Let me repeat that – our stolen money.  $286,450, ill-gotten gain.

I’ll get back to you with that update, and watch for it in the ER, they’ll probably send it there too. 

$9,580 in cell phone rebates, and still counting

19 Jul

from Frank Fields 7/17/13

UUT refunds:

UUT cell phone refunds: $9,580

UUT annual refund program: $5,596 (May/June 2013)

Well, I am not excited about the UUT refund total, it doesn’t look like more than the usual number of people. At about $50 average refund, it only looks like the usual 100 people that always come in, myself included. I got almost $40, which puts the average Frank Fields gave me in perspective.

This tells me the process is too onerous for most people to take it seriously. You have to either mail that stack of crap in,  all your bills, all the pages, along with your tax returns, or, you have to find time during the work day to amble on down to the city building and make a personal appearance at the Finance Department window. 

To think, they’re ripping off the poorest people in town.  Maybe Brian Nakamura should grow a mustache, so he can twist it as he rips off the poor and closes them out of the playground. 

I’ve asked Nakamura, cc’ing the full council, to make the process electronic – something you could do over the computers at the library on a Saturday morning – but he just won’t answer.  I’ll get back to that soon. 

But, I do find the cell phone refund total impressive – $9,580 bucks. I didn’t get the number of applicants from Fields, but I’m guessing, that’s more than 100 applicants. Fields told me earlier this year, some of the applicants are businesses, with bigger refunds that kind of  mess up the average, but I’m still guessing, more than 100 people have filed for that refund, and that’s good. I get searches for the information in the blog daily, so I know people are still interested in getting their refunds, whether they will go through the onerous process or not. I wonder, how many people even keep their bills.

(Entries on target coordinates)
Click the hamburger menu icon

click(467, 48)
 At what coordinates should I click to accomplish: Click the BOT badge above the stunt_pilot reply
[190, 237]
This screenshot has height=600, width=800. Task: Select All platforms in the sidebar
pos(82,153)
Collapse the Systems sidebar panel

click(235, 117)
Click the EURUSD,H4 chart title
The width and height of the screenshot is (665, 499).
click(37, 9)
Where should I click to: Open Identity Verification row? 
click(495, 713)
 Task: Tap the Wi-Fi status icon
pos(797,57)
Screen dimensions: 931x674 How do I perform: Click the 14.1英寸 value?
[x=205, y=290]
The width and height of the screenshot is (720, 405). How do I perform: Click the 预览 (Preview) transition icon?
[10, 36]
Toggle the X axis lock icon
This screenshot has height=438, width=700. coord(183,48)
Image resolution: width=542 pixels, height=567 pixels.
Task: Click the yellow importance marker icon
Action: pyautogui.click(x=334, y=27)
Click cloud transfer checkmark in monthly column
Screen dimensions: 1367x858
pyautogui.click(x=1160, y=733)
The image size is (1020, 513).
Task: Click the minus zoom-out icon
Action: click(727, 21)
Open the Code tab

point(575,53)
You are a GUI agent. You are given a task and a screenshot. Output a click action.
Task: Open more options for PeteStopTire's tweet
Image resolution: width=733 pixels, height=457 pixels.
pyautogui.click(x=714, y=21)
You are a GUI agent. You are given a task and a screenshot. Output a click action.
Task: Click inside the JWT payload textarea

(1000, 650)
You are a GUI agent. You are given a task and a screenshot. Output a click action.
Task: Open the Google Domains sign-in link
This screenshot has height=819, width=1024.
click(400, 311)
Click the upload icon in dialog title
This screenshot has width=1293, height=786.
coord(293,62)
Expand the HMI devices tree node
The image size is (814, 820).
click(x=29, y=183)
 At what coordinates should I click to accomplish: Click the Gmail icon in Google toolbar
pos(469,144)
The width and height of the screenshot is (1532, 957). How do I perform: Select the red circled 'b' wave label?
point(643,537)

__Tasks and exercises__
**A.** Answer these questions from the utility tax refund post:
(i) What total does it give for UUT cell phone refunds?
(ii) How much does it report for the UUT annual refund program in May/June 2013?
(iii) What change has the writer asked Nakamura to make to the process?
**B.** Proceed with the utility tax refund post, starting after its final sentence.
The entries are separate material and have no connection to the utility tax refund post.

__Responses per task__
**A.**
(i) $9,580
(ii) $5,596
(iii) To make the process electronic, something that could be done on the computers at the library on a Saturday morning.

**B.**
I notice this morning, the city keeps announcing they’ve found this solution and that solution to the park closures, but the main park road and Caper Acres are still closed Monday through Thursday. I hope people get as mad about the park closures as they did about the cell phone tax. I’ll be in the park this weekend, for the Bidwell Park Birthday Scam, handing out fliers with dollar amounts and contact information – I hope we can turn this park closure on Nakamura, show him he messed with the wrong kind of bees.

I’ve reserved the library room for Sunday, August 4, 9am, for our First Sunday Chico Taxpayers meeting. I’ll have an update regarding the park closures, and more ideas for bringing the employees to the table. 

The figures are in – Schwab, Gruendl and Goloff just flat LIED about Measure J

12 Mar

As most of you probably remember, Measure J, the cell phone tax measure, was promoted by Ann Schwab, Scott Gruendl, and Mary Goloff. I really have to hand it to them – they were the only ones with the balls of brass to put their names on this obvious money grab.  That doesn’t mean I have anything but contempt for this group, I’m just saying, I’d hand “it” to them, “it” being a big turd.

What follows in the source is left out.